==== RECORD EXCERPTS ====

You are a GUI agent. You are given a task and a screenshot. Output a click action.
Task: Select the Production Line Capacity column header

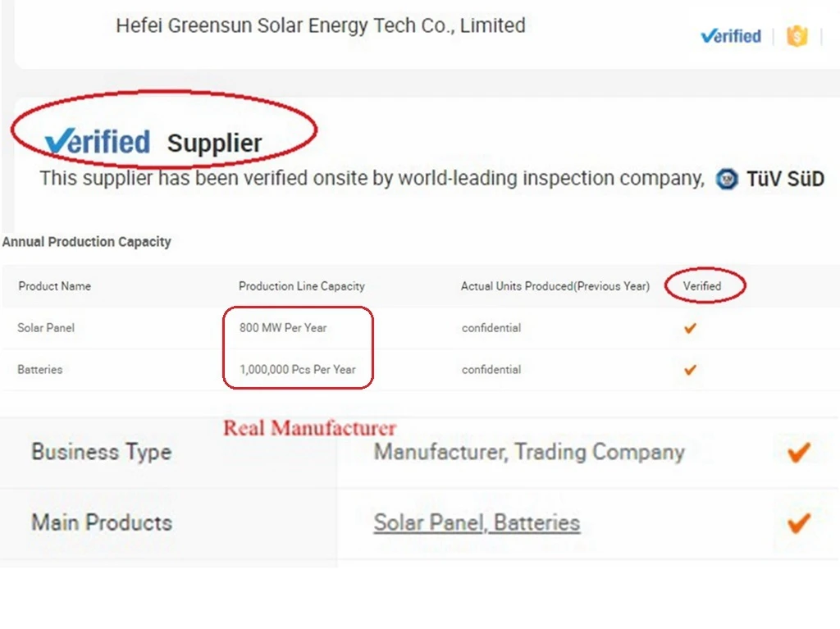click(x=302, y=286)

====
==== RECORD EXCERPTS ====

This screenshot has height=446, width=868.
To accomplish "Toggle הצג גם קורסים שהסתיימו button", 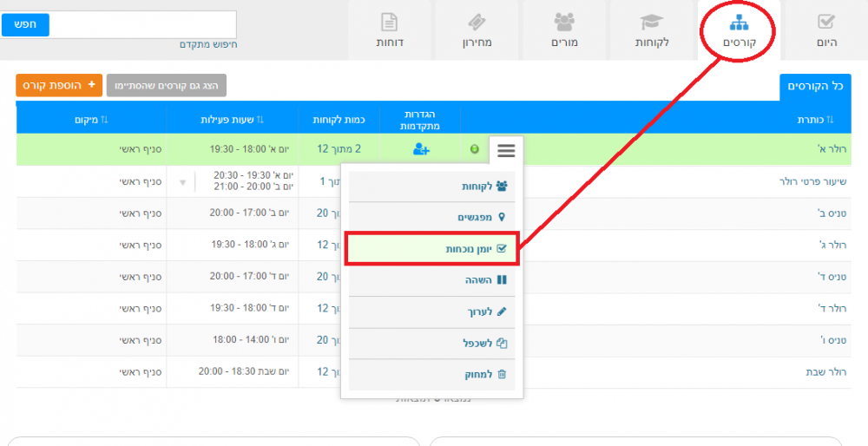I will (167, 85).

====

• _THE TASK_:
Please show every line of the material that contains the string "screenshot".

• _OUTPUT FOR THIS EXERCISE_:
You are a GUI agent. You are given a task and a screenshot. Output a click action.
This screenshot has height=446, width=868.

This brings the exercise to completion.